[Buildroot] Buildroot runtime test infrastructure prototype

Andreas Naumann dev at andin.de
Tue Jun 30 20:26:28 UTC 2015


Hi Thomas, Jeremy,

here is my first shot:
https://bitbucket.org/anaum/br_robot

For now I have implemented building a config and running the ext2/3/4 
filesystem checks. Didnt get around doing the qemu part yet, but it 
should be enough to get the idea. Just follow the README.
Install the RIDE editor if you can, even though it crashes sometimes it 
makes the structure very clear and provides additional debug output 
while executing the tests.

Also I have not invested in test documentation, but look at the 
report/log.html and see if that's suitable. Comments on other 
interesting features below...


>> syntax you have to learn, while Python is known by a large number of
>> people already.
True to some extend, and I must admit that the variable syntax takes a 
little getting used to.
But besides that the API documentation for the libraries is very good 
and what's more, if you use RIDE editor to write the testcases (which I 
do almost exclusively), you hardly have to worry about the syntax. It 
works a bit Excel-like, suggests keywords and shows their documentation 
in a tooltip when pressing CTRL). Helps in navigation from testcases to 
keyword implementation, does global rename...

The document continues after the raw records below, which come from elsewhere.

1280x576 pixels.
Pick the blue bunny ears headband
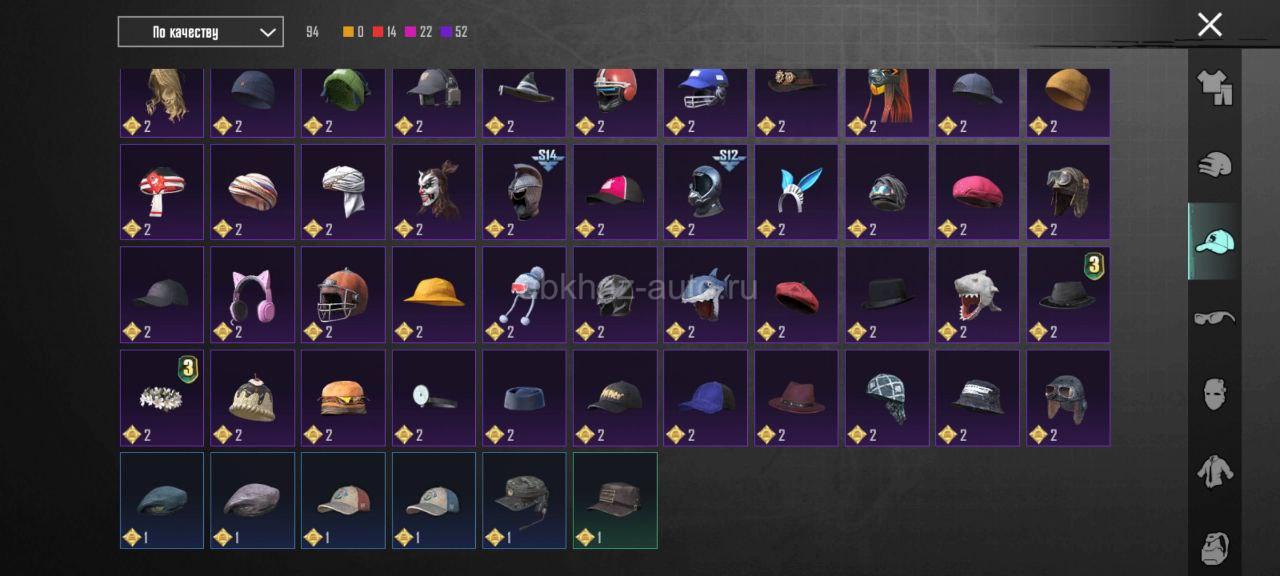click(x=797, y=192)
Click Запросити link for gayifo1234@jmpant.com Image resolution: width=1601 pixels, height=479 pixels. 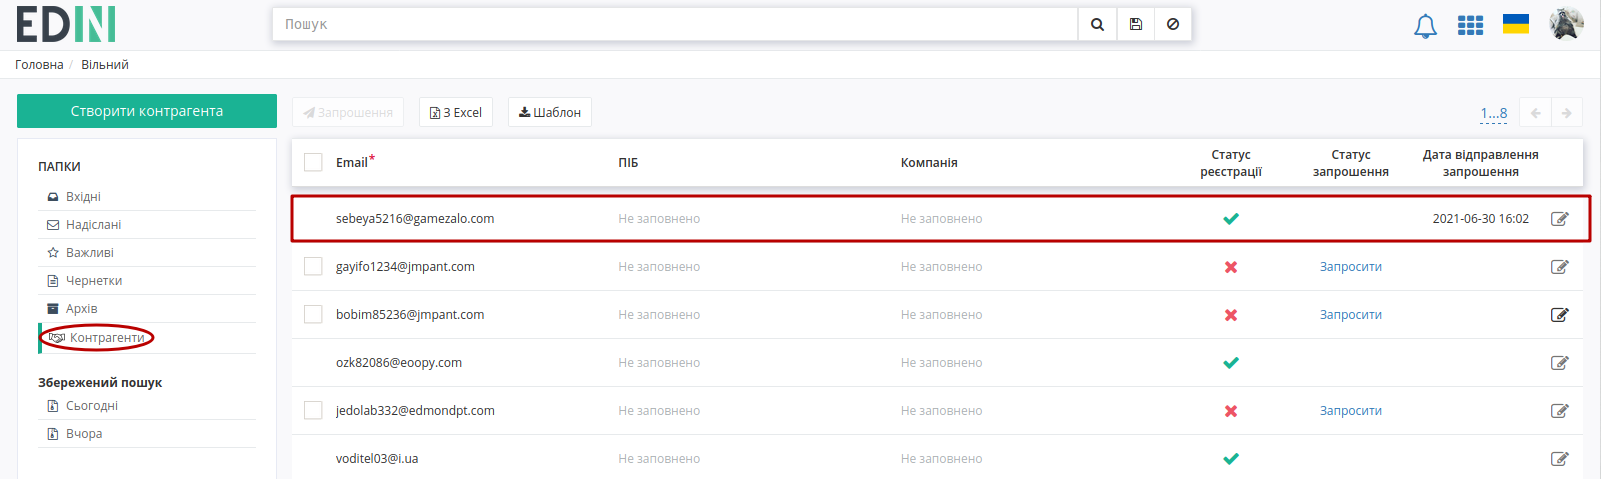point(1351,267)
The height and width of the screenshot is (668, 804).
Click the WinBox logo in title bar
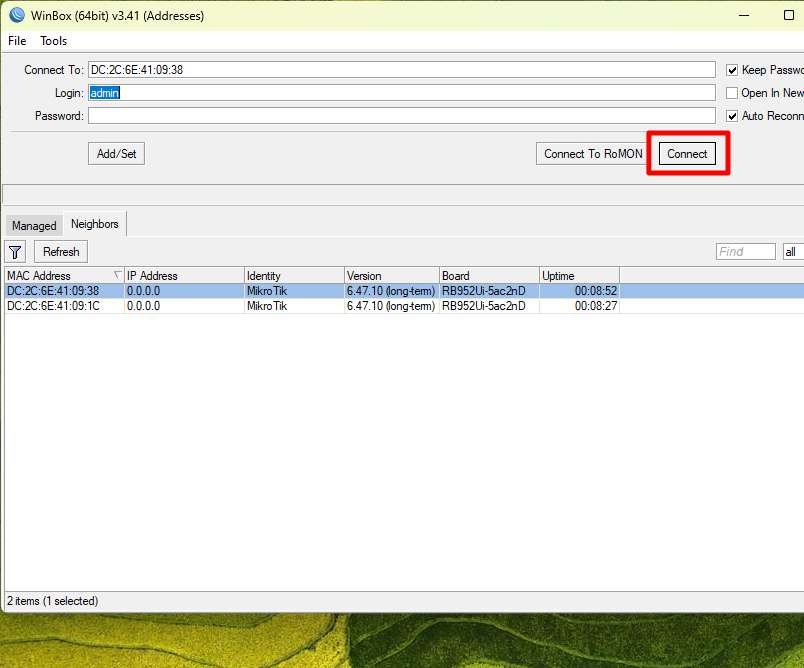pyautogui.click(x=16, y=16)
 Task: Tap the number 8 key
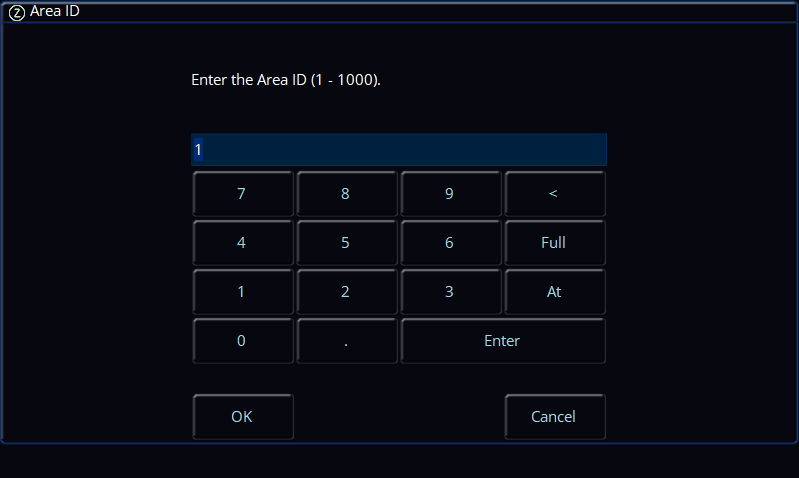(347, 194)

> pretty good, RFW can report in an xunit-compatible xml which can be
> easily parsed by whatever tool you prefer. I have been autogenerating
> reports with it for quite some time

I'd be interested, how is that different from the report.html that you 
mention below? What tools are you using?

> RFW also generates some HTML pages ready to be pushed on a server,
> but that's less usefull for the buildroot use-case.

On feature that I really like is the html linkage of the test report to 
the log, so often it's possible to find the problematic spot without 
digging through ascii-logfiles. Have a look at that and maybe make a 
testcase fail.
>
>> Can it run tests in parallel?
>
> no, RFW core has no parallel testing capabilities by itself. There
> are plugins to do that, though...

Well I havnt looked at any parallel plugin, but you can start the pybot 
execution as often as you like. It's just a matter of defining different 
tests for different runs. I think the tagging feature helps a lot with 
that. E.g. each package specific tests would be tagged with their 
package name and then you would have a run for each tag starting with 
a*, b*, ... so about 26 threads running side by side.
Another solution could be running each suite separatly.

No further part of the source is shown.